He received his B.A. from Oberlin College in 1992 and his J.D. from the University of Washington School of Law, Seattle, Washington in 1999.

In 2005, Colangelo-Bryan represented some of the Bahrainis held at the Guantanamo Bay detainment camp. When Colangelo-Bryan visited his clients that July, he learned that some of them had participated in the summer's first major hunger strike, and that one of them, Essa Al Murbati, was so frail he could not sit up.

Colangelo-Bryan's commented on the Guantanamo captives' suicidal impulses following the first three deaths described as suicide.[1]

"These men have been told they will be held at Guantánamo forever.
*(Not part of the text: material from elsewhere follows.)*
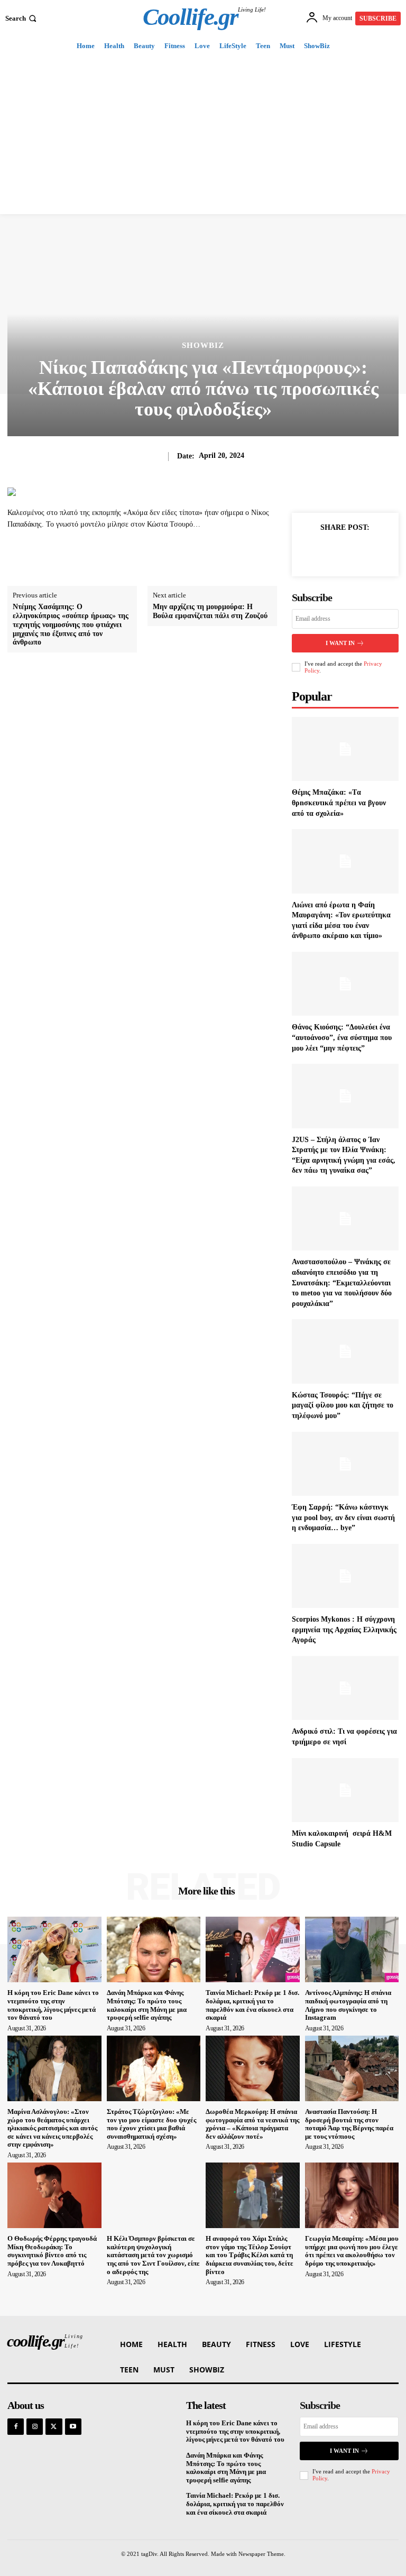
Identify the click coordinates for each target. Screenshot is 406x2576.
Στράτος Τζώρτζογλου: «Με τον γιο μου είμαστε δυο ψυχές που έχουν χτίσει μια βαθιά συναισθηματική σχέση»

They've been told that while they're held there they do not have a single right."

His client Juma Mohammed Abdul Latif Al Dossary had made over a dozen suicide attempts, including one attempt when he asked Colangelo-Bryan to leave the room while he made a toilet break.[2][3][4][5]

In 2007 the Washington Post quoted Colangelo-Bryan in an article on Guantanamo captives being released even though their Administrative Review Boards recommended continued detention.[6]

"If a government is on good terms with the United States and presses for a detainee's release, the release will happen regardless of the ARB findings. I believe that is what happened with Isa and Jumah."